The bank has a customer that filed and then withdrew a complaint about a $6500.00 withdrawal from one of his accounts. His daughter impersonated her mother to make a telephone transfer. Is a SAR required. We have not suffered a loss and have not involved law enforcement since the claim was withdrawn.
I am curious to your policy on telephone transfers. Do you allow telephone transfers between accounts that are not owned by the same person? You stated that the daughter impersonated the mother. Were the funds transfered from the mothers account to the daughters account? Does the mother have ownership rights on the daughters account? Is this normal practice? Do you do call backs to make sure the transfer was authorized?
Our bank has experienced similar situations. We went to call backs when there is a telephone transfer that occurs between different account holders.
The parents have dropped the complaint. The teller making the transfer did make and error when making the transfer between unrelated accounts. He has been transfered to a back office function. I'm leaning toward filing a SAR especially since the examiners may pull this file randomly and question us as to why we didn't file one. Agree?
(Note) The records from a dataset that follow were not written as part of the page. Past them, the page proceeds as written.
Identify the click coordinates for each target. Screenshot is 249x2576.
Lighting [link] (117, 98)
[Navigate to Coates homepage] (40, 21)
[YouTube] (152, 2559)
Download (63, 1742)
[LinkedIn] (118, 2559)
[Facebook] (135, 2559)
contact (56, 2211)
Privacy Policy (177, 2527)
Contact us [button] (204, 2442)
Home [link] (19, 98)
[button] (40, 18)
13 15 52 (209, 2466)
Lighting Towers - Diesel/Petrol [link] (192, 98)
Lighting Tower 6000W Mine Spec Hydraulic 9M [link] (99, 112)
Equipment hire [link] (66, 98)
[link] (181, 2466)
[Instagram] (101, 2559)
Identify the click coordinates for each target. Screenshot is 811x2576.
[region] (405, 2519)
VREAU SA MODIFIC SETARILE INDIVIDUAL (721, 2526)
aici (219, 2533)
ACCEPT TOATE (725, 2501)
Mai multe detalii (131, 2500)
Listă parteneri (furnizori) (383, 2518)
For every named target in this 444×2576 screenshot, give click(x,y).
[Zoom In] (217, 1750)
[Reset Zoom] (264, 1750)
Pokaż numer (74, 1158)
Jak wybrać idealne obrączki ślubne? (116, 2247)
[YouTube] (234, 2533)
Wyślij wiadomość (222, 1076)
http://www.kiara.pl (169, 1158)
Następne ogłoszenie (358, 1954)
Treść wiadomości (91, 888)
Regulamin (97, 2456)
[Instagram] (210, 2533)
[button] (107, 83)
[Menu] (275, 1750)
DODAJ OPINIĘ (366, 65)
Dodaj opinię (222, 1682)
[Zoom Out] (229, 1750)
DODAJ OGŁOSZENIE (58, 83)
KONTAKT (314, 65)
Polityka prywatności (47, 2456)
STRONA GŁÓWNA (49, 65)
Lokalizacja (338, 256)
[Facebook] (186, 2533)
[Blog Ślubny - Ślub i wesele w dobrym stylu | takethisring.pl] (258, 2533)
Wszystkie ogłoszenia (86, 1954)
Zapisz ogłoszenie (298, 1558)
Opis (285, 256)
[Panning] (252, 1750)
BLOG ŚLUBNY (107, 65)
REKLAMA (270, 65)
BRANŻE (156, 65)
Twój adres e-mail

I would not file a SAR. It was your teller error. It was between family members who have chosen to not press charges. Presumably there has been no loss. What would the SAR say?
Remember, you don't have to have a loss to file a SAR. That's one of the things that got AmSouth in trouble. I'm not saying to file or not to file, but don't make that your basis to rely on.
The family discovered a second telephone transfer and again decided to not file an official complaint with us. I did file a SAR since the examiners have the right to look through my files during an exam. I'd rather be safe that sorry.